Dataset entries

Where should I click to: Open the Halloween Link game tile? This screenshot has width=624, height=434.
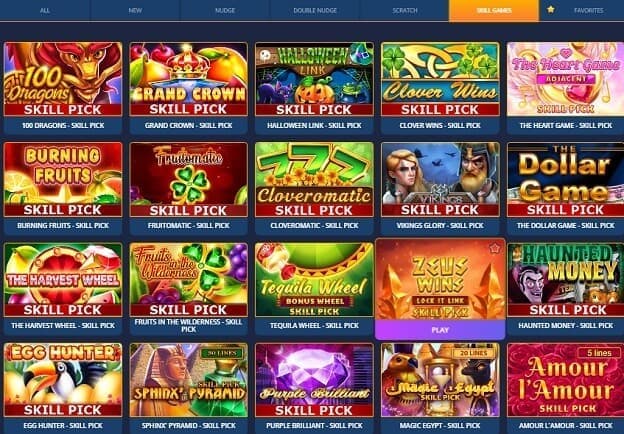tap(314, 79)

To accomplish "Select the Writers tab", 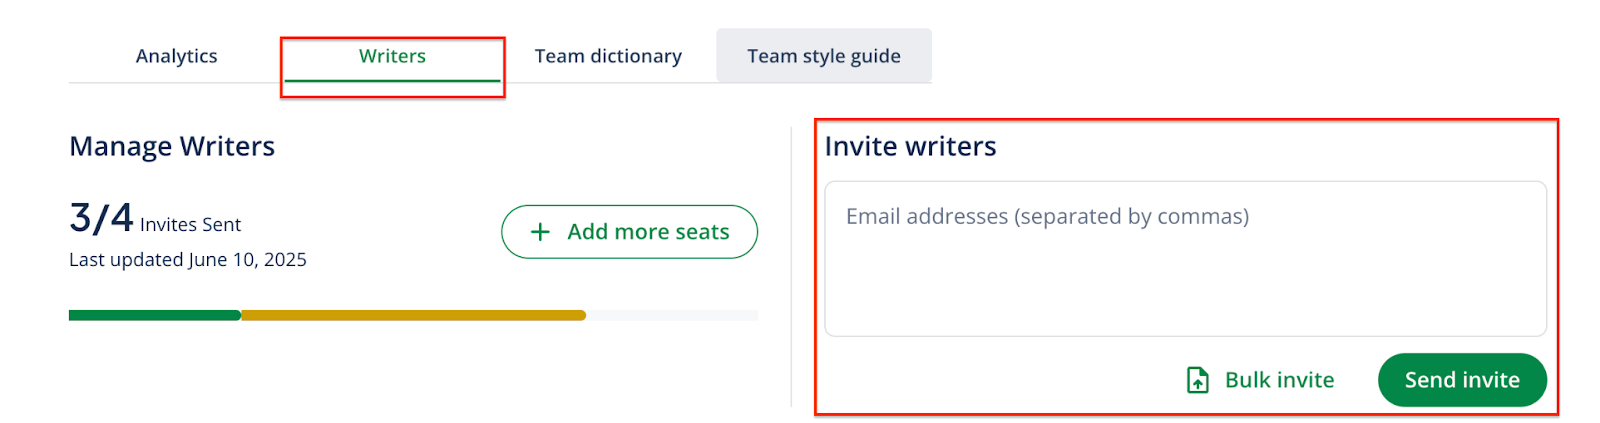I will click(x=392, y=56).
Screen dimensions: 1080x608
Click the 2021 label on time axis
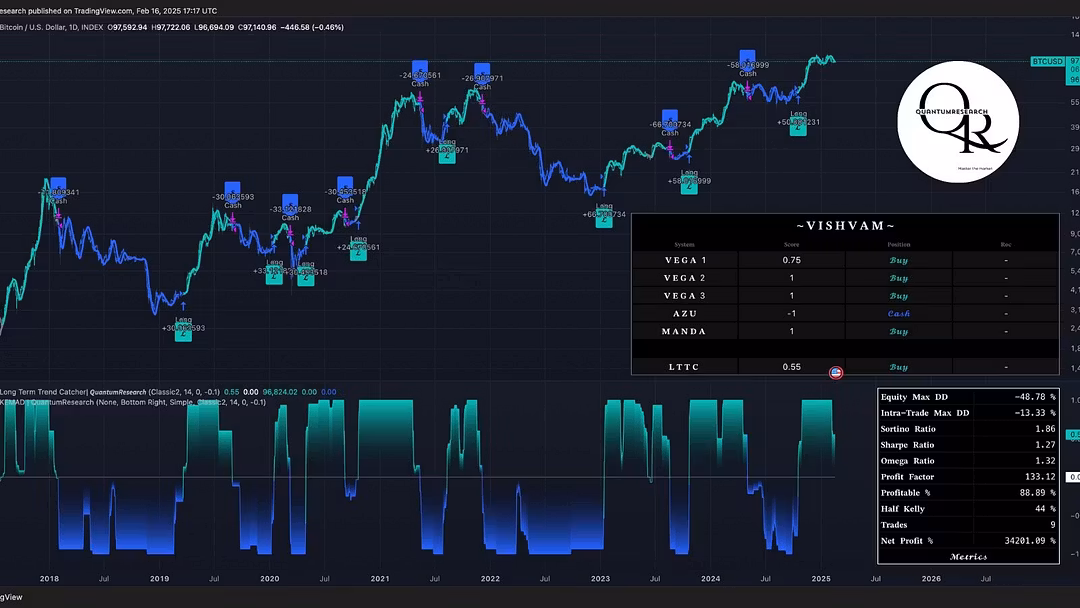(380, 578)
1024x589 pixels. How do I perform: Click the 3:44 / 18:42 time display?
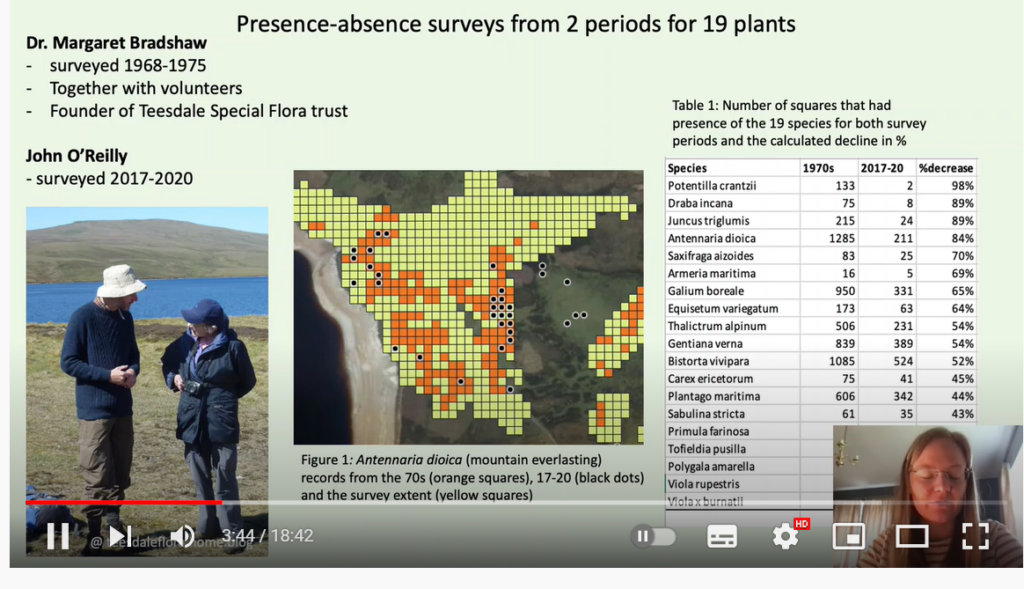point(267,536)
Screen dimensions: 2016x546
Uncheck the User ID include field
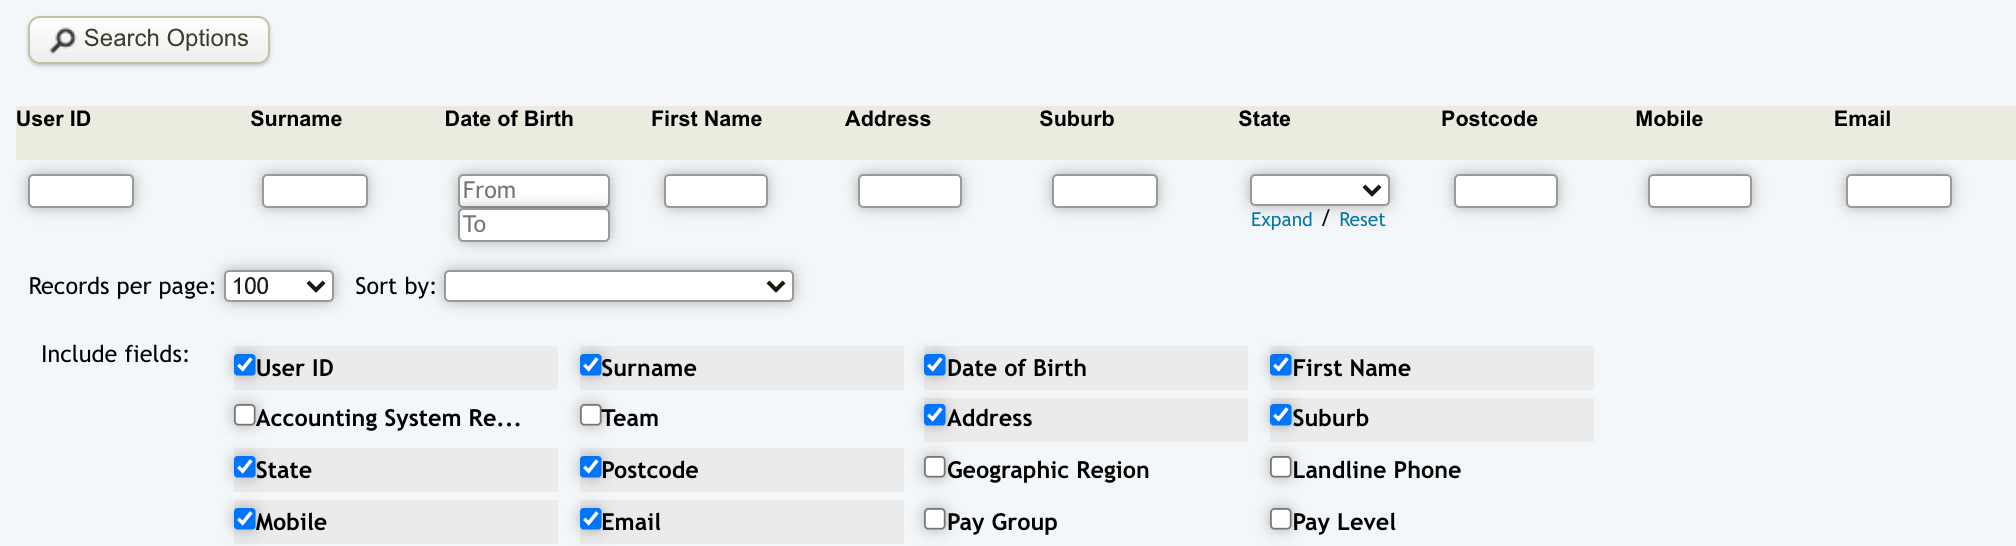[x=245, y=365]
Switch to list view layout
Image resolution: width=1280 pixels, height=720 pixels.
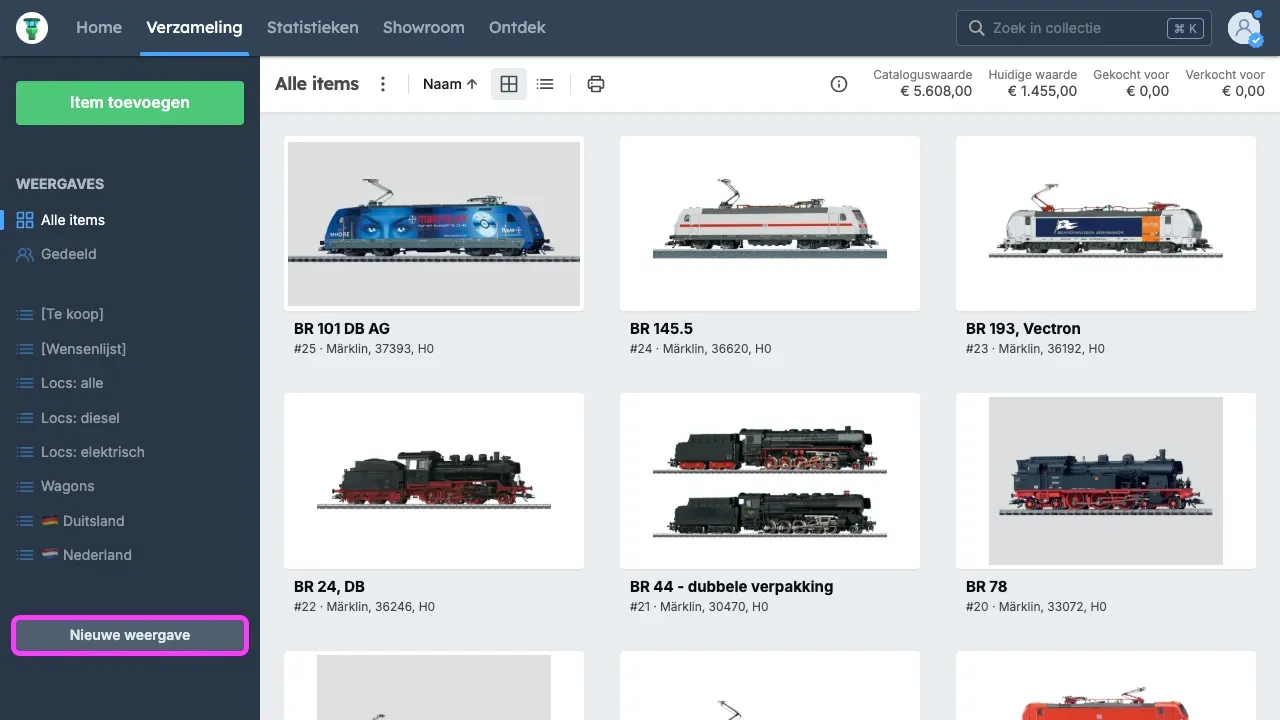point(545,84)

▶ _Activity_
Exactly the lines from the one that contains "Screen dimensions: 2016x546" to the last line of the data, both included, should be set down, and no pictures should appear among them.

▶ _Exercise result_
Screen dimensions: 2016x546
Uncheck the User ID include field
[x=245, y=365]
Switch to list view layout
Image resolution: width=1280 pixels, height=720 pixels.
point(545,84)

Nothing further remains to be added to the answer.